# Start of Document segment
[llvm] 831bfce - [Transforms][GlobalSRA] huge array causes long compilation time and huge memory usage.

Alexey Lapshin via llvm-commits llvm-commits at lists.llvm.org
Mon Jan 6 13:27:04 PST 2020


Hi Philip,

  >If all the offsets are known, can't we simply emit global variables 
only for the used offsets?

That is what patch really does. The patch has this message : "The fix is 
to avoid Global SRA for large arrays." That is because Arcanist tool did 
not update review header from git commit. I needed to update review 
header with proper description but I hoped that Arcanist would do that. 
That is why commit message has that description - "The fix is to avoid 
Global SRA for large arrays.". In fact that descriprion is not relevant 
any more. The patch emit global variables only for the used offsets.

Thank you, Alexey.

06.01.2020 19:32, Philip Reames пишет:
> If all the offsets are known, can't we simply emit global variables 
> only for the used offsets?  Seems like that would be more robust and 
> equally fast if your comment about the source of the slowdown is 
> correct.  (I haven't studied the original code and am going purely off 
> the commit message.)
>
> Also, 16 elements is a very small definition of "large".  I really 
> don't think that's appropriate.
>
> Philip
>
> On 1/4/20 5:42 AM, Alexey Lapshin via llvm-commits wrote:
>> Author: Alexey Lapshin
>> Date: 2020-01-04T16:42:38+03:00
>> New Revision: 831bfcea47826a102ece03f0fad33ce39a73c672
>>
>> URL: 
>> https://github.com/llvm/llvm-project/commit/831bfcea47826a102ece03f0fad33ce39a73c672
>> DIFF: 
>> https://github.com/llvm/llvm-project/commit/831bfcea47826a102ece03f0fad33ce39a73c672.diff
>>
>> LOG: [Transforms][GlobalSRA] huge array causes long compilation time 
>> and huge memory usage.
>>
>> Summary:
>> For artificial cases (huge array, few usages), Global SRA 
>> optimization creates
>> a lot of redundant data. It creates an instance of GlobalVariable for 
>> each array
>> element. For huge array, that means huge compilation time and huge 
>> memory usage.
>> Following example compiles for 10 minutes and requires 40GB of memory.
>>
>> namespace {
>>    char LargeBuffer[64 * 1024 * 1024];
>> }
>>
>> int main ( void ) {
>>
>>      LargeBuffer[0] = 0;
>>
>>      printf("\n ");
>>
>>      return LargeBuffer[0] == 0;
>> }
>>
>> The fix is to avoid Global SRA for large arrays.
# End of Document segment
• What to work on
Copy the part of the mailing-list message starting at "That is what" and ending at "Thank you, Alexey.". Answer using only the mailing-list message above.
# Start of Raw data
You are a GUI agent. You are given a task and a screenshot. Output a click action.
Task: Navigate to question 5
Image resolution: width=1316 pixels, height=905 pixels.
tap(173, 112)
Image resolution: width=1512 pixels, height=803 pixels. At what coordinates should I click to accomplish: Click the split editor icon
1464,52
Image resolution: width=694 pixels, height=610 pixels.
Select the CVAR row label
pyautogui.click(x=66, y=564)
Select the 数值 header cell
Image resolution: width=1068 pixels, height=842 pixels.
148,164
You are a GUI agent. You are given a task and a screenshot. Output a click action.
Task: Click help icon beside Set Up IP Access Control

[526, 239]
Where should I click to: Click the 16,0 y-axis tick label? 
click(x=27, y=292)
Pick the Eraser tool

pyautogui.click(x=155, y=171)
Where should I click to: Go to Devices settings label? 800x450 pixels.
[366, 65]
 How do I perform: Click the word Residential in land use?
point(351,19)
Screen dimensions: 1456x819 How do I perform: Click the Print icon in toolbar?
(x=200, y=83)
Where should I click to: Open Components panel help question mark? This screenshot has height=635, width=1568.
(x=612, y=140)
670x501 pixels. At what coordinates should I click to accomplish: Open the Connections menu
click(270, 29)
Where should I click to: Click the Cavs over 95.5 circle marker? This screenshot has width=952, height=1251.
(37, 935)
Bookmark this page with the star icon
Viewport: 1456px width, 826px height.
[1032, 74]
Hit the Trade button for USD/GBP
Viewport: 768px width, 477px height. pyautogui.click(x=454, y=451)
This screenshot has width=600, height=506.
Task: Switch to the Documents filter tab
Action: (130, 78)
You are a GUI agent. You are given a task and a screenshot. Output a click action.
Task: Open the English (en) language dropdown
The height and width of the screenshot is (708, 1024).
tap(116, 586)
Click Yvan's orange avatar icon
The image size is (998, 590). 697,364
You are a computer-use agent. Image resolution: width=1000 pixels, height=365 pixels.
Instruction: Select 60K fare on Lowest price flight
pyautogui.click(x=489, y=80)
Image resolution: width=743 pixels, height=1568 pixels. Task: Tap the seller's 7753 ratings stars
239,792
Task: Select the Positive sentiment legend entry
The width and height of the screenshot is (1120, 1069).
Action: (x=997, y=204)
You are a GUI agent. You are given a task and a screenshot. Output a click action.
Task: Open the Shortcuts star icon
# End of Raw data
• Answer for the task
That is what patch really does. The patch has this message : "The fix is 
to avoid Global SRA for large arrays." That is because Arcanist tool did 
not update review header from git commit. I needed to update review 
header with proper description but I hoped that Arcanist would do that. 
That is why commit message has that description - "The fix is to avoid 
Global SRA for large arrays.". In fact that descriprion is not relevant 
any more. The patch emit global variables only for the used offsets.

Thank you, Alexey.